Answering my own question some good 2 years later...
I ended up just exporting everything away from this server and formatting it, but faced the problem again recently and decided to tackle it head-on.
Everything I'm mentioning here is done with:
- CentOS 7 with
ml
kernel from ELRepo
.
- Both devices were added to a
raid1
during OS installation (like so) and all partitions were mounted on top of the raid1 (/boot
, /
and swap
). LVM or not doesn't seem to make a difference regarding this topic.
- As with default CentOS 7 installations, it comes with
GRUB2
instead of the legacy GRUB
, a big distinction as most of the documentation you find online pertains to v1.
- My setup DOES NOT contain an
EFI
partition. From what I found, EFI doesn't work on top of RAID, so big attention here as the procedure below won't work correctly if you do have EFI.
It became clear to me that the issue was that CentOS was only installing the bootloader (GRUB2) into the first physical device. Apparently it uses a tiny MSDOS
partition (is partition the correct terminology? Maybe a 'flag'?) that cannot run on top of RAID. Because of this, even simply swapping the disks cause the system to be unable to boot as even though the secondary disk does have a full copy of the system, it doesn't have the bootloader.
Now to explore the solution, which hopefully is straightforward enough: copy the bootloader from the main disk to the secondary disk.
I was unsure how to proceed as I didn't know exactly how the bootloader calls the devices. Maybe simply mirroring the bootloader from the first one would cause conflicts, so it was possible I had to invert the entries so it knows which device is actually which.
Exploring on this, I found a solution to use dd
to copy the bootloader onto the second disk. I had found a post from a user saying they always did that and always worked, but for me for whatever reason it didn't.
Trying to understand better how GRUB2 works, I found that it includes an 'install' tool that easily adds the bootloader to the desired device, and voila it was exactly what I needed!
All I had to do was:
grub2-install /dev/sdb
Then after swapping the disks, the system still booted as expected!
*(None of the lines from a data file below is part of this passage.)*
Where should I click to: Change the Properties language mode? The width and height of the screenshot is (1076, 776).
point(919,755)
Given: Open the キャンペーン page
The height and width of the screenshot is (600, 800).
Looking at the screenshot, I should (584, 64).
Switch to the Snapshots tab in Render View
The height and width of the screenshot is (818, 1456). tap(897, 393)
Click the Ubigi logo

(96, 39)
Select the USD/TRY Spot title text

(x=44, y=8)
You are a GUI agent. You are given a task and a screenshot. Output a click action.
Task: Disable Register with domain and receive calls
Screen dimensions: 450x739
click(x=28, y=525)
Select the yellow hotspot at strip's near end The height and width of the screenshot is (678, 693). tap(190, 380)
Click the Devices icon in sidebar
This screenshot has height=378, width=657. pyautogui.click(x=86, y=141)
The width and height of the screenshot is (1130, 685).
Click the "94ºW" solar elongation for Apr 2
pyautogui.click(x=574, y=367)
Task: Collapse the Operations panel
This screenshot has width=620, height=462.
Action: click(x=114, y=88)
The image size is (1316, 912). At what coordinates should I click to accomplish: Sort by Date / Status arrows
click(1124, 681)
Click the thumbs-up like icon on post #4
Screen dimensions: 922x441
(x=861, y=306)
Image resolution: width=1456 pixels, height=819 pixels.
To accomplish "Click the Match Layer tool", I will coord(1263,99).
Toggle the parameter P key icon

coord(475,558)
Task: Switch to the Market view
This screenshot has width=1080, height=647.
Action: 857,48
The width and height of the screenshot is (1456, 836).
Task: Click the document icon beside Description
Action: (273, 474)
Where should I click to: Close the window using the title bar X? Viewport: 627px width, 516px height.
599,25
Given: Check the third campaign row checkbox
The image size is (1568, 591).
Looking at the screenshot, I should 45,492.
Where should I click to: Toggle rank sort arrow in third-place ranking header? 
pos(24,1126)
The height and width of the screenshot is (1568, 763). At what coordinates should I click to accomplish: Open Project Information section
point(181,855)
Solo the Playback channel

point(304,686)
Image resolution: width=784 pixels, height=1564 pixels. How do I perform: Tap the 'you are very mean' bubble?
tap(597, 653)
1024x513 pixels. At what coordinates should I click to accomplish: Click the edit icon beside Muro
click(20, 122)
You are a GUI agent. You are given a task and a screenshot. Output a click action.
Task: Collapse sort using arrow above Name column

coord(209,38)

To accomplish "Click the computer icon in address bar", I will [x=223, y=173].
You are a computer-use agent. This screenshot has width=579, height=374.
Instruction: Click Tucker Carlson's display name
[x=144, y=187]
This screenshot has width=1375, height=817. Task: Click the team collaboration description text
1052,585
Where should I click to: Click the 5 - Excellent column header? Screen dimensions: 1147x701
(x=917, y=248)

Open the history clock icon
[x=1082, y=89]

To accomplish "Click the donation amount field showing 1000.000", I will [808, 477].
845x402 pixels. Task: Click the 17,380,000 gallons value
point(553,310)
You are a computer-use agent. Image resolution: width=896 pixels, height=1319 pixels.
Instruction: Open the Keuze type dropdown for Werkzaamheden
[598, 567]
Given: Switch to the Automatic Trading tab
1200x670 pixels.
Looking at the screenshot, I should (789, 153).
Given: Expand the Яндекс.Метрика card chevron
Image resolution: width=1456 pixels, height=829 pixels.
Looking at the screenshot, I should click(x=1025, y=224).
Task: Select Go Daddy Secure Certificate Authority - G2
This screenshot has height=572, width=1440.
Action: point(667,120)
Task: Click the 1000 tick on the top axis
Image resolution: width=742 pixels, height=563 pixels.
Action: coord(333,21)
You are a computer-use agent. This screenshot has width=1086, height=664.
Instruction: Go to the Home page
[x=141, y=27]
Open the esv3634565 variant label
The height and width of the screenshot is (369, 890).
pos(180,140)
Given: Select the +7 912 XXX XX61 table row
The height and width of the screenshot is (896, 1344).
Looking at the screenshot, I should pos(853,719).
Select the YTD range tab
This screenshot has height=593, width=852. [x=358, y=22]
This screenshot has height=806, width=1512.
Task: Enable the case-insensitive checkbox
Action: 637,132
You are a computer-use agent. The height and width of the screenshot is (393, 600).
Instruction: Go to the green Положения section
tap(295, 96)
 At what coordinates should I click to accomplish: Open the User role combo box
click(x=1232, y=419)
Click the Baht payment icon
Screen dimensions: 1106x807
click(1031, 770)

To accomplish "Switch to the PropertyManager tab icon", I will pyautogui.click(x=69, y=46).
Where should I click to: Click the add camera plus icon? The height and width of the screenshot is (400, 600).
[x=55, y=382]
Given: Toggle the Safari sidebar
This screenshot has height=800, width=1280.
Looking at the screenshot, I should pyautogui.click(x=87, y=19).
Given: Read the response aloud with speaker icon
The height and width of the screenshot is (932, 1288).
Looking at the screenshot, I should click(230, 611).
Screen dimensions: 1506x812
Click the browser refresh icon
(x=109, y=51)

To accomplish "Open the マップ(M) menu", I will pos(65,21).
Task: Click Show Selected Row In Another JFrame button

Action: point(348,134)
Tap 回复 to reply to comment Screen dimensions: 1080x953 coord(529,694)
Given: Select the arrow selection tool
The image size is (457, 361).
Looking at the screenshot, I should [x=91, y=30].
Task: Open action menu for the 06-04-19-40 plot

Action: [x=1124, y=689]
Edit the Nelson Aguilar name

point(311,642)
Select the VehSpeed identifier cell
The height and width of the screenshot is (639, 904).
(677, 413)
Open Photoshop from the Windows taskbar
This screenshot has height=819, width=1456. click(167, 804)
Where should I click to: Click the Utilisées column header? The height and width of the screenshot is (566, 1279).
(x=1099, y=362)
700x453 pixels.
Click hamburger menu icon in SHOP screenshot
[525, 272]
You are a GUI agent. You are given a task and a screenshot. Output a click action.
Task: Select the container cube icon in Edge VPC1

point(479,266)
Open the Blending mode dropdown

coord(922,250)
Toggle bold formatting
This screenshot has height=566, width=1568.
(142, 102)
Half of the mission accomplished.
Then after confirming both devices can boot, I just had to remove the failed disk (now 'sdb') from the array (documentation of this can be found online, it involves marking the device as failed and then removing it from the array) and swapping it for the new disk, and then finally adding that back to the mdadm array and hopefully it should start syncing automatically (you can watch the progress with watch cat /proc/mdstat
).
Also, don't forget to run grub2-install
again on the new device after you're done.
Hopefully this can help someone else facing the same issue.
If you have an EFI partition, you'd probably have to find a way to copy it to the beginning of the secondary device (dd
should do the job, though I've no idea what parameters you'd have to give it).